§ **What to work on**
Set down exactly the lines below, starting at the one that contains "Screen dimensions: 969x604" and ending at the one that contains "Task: Click the green grid icon below graph", with both of those lines included and nothing else.

§ **Material for this task**

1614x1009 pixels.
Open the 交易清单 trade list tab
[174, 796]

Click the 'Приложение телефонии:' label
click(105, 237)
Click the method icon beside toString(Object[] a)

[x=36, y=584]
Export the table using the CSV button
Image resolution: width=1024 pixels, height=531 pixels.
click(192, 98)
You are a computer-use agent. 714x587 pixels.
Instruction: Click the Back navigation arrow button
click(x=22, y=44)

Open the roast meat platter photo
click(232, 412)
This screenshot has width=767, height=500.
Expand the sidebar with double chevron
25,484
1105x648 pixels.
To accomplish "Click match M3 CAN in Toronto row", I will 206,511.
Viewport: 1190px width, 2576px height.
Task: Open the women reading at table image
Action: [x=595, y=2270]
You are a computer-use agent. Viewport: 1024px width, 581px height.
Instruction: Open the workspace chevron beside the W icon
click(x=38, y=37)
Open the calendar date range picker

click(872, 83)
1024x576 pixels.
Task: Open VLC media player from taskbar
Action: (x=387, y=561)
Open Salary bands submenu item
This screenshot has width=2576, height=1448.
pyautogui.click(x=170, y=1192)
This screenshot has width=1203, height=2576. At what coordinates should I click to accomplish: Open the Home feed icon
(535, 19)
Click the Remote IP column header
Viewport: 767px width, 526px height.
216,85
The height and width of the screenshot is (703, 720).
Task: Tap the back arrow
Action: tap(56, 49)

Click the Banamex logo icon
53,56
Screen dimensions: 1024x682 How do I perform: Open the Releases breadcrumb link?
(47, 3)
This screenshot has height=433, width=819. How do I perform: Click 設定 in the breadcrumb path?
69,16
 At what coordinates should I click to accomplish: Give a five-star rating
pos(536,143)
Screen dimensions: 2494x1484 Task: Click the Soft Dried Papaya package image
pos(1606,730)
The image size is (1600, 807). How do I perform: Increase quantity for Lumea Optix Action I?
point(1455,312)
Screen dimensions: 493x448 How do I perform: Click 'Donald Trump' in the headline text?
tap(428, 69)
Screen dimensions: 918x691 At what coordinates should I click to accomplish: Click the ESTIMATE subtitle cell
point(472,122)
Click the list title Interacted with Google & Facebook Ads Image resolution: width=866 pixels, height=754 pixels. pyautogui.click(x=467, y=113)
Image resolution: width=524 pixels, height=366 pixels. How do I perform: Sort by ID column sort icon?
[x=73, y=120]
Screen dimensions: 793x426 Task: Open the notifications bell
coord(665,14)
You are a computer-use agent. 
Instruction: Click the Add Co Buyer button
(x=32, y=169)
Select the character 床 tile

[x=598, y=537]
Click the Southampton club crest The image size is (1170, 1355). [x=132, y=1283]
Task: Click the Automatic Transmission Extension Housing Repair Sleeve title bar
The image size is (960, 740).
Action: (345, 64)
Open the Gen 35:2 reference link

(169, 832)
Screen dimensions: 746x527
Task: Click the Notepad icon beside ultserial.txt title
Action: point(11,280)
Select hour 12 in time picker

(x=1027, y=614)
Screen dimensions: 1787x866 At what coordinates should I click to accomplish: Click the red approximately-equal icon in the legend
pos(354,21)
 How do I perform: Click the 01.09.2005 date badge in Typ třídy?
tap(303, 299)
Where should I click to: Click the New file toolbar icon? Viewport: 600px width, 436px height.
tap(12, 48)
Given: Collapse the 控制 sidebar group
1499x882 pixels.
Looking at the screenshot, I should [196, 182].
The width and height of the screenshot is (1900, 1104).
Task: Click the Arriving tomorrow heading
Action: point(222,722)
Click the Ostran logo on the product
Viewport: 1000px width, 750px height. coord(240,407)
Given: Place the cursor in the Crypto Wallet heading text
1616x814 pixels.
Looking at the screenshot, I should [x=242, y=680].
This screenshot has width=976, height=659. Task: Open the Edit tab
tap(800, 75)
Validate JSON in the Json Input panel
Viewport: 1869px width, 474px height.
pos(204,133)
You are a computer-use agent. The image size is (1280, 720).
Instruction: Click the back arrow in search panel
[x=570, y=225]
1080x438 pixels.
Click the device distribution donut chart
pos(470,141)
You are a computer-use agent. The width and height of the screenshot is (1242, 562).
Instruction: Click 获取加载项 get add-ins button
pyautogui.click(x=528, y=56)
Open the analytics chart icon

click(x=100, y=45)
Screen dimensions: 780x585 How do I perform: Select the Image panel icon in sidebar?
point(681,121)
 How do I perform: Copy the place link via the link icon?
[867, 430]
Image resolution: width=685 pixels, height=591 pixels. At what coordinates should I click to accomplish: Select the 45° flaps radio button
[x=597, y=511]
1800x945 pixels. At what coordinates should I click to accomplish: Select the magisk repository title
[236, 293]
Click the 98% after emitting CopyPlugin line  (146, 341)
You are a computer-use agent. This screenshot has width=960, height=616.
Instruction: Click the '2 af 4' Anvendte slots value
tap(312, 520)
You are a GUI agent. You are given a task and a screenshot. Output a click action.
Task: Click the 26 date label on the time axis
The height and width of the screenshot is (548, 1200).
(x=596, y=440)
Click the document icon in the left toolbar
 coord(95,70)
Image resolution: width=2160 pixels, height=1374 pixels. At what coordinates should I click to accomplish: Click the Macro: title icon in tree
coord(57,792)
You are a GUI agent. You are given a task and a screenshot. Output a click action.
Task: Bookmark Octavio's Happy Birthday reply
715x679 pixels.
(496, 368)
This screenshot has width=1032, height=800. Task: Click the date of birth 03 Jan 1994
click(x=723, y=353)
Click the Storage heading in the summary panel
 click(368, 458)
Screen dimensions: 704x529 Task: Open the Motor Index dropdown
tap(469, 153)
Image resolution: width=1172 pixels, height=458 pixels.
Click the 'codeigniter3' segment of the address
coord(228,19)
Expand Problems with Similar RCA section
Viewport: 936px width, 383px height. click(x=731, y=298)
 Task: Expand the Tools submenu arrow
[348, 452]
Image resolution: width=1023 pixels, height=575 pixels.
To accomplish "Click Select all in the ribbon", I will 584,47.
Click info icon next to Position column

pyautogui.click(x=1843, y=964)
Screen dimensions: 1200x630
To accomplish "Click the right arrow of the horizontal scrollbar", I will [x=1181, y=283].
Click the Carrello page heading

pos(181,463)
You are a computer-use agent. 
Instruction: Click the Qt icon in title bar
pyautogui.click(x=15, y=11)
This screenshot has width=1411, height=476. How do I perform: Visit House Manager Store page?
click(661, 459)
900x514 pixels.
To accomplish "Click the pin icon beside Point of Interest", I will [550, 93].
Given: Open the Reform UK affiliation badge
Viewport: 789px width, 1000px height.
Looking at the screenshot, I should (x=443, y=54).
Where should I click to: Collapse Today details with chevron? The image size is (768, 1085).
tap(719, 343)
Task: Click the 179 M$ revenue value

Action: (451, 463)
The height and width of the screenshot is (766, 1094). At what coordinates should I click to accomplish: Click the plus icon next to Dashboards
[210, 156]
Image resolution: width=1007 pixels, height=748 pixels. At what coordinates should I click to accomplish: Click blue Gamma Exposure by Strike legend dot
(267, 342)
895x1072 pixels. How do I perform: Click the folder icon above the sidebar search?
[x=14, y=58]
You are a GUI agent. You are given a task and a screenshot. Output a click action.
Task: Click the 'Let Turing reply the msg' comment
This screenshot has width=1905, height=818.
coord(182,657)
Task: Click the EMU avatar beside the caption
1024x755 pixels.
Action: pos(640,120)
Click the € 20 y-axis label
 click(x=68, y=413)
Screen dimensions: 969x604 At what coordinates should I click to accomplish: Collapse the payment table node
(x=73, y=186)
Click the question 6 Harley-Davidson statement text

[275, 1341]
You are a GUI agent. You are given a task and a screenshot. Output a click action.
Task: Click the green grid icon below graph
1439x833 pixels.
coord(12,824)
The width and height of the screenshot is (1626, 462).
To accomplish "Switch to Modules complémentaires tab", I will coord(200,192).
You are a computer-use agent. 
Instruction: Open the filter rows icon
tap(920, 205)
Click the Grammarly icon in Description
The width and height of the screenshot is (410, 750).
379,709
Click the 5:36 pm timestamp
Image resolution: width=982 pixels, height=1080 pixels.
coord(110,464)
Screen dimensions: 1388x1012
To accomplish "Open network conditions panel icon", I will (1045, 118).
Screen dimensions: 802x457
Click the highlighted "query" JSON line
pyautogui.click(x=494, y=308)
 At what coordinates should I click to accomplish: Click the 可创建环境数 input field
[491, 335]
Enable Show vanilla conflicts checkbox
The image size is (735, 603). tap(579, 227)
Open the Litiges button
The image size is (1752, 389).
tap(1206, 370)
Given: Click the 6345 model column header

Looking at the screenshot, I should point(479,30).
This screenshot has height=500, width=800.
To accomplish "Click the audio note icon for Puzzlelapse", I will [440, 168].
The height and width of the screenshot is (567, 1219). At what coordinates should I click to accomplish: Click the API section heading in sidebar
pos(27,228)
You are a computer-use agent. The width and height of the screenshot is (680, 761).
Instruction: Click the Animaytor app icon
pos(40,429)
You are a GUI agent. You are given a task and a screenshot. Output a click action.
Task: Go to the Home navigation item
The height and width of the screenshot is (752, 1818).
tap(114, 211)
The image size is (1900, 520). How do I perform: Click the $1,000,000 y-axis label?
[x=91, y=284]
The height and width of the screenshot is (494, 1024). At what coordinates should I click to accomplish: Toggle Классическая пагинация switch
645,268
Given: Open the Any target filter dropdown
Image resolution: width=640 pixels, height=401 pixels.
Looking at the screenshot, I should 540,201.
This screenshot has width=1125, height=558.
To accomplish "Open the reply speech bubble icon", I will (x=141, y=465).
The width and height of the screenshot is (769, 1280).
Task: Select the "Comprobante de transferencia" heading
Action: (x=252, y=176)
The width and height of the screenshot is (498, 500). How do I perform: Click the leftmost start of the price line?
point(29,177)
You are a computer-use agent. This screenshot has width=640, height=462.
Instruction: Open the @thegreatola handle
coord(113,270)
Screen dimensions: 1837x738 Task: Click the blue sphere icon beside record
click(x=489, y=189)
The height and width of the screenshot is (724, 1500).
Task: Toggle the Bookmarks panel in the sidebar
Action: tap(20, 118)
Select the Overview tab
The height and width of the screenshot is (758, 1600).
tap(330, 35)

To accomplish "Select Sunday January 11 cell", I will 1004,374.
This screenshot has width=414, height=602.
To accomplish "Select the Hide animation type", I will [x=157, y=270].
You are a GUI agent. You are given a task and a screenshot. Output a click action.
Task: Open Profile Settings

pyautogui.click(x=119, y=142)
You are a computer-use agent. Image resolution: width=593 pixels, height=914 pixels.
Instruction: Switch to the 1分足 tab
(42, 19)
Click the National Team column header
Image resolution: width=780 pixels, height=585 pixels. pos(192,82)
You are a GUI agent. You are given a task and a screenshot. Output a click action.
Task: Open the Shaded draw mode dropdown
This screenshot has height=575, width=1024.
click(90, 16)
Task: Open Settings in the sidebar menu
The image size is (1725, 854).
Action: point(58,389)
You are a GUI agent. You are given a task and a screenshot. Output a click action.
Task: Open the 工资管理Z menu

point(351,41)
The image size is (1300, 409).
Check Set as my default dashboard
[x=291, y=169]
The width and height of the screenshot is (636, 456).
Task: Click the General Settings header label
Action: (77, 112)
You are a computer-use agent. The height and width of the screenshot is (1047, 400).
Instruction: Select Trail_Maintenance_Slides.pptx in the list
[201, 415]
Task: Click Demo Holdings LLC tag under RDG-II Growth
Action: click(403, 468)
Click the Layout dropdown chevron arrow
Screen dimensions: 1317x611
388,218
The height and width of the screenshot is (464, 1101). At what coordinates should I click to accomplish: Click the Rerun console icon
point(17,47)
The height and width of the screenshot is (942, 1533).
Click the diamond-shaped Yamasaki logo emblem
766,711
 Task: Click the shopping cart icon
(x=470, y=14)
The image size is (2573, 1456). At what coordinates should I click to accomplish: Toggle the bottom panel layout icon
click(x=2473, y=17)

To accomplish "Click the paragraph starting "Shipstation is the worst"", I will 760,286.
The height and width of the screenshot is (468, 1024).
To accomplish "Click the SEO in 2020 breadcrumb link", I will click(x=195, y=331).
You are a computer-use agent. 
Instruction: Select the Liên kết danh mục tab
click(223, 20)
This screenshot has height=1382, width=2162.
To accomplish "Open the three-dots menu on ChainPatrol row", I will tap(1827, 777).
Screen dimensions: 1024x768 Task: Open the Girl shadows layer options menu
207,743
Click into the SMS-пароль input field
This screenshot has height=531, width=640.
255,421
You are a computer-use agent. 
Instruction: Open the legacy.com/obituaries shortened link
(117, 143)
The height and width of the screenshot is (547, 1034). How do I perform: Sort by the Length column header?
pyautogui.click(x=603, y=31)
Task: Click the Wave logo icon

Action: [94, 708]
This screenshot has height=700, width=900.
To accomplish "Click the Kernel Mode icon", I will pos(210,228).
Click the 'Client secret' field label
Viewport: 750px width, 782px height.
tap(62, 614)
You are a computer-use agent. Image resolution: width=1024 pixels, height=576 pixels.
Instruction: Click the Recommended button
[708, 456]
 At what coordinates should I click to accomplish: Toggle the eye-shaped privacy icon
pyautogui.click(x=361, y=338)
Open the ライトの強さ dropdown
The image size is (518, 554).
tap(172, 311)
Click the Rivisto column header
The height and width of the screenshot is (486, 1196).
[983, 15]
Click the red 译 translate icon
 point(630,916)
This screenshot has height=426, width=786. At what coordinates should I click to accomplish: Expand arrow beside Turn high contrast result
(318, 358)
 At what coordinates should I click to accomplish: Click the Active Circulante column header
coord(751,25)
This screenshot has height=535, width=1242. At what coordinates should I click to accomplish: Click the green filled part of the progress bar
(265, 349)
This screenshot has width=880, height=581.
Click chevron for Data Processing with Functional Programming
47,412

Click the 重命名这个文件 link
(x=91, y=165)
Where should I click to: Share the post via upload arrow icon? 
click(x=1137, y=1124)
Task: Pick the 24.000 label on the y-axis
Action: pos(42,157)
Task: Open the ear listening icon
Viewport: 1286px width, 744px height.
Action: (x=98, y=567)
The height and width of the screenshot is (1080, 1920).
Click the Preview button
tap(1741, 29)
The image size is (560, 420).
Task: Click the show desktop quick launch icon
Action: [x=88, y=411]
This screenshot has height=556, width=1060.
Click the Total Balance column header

§ **Response area**
Screen dimensions: 969x604 At what coordinates should I click to accomplish: Collapse the payment table node
(x=73, y=186)
Click the question 6 Harley-Davidson statement text

[275, 1341]
You are a GUI agent. You are given a task and a screenshot. Output a click action.
Task: Click the green grid icon below graph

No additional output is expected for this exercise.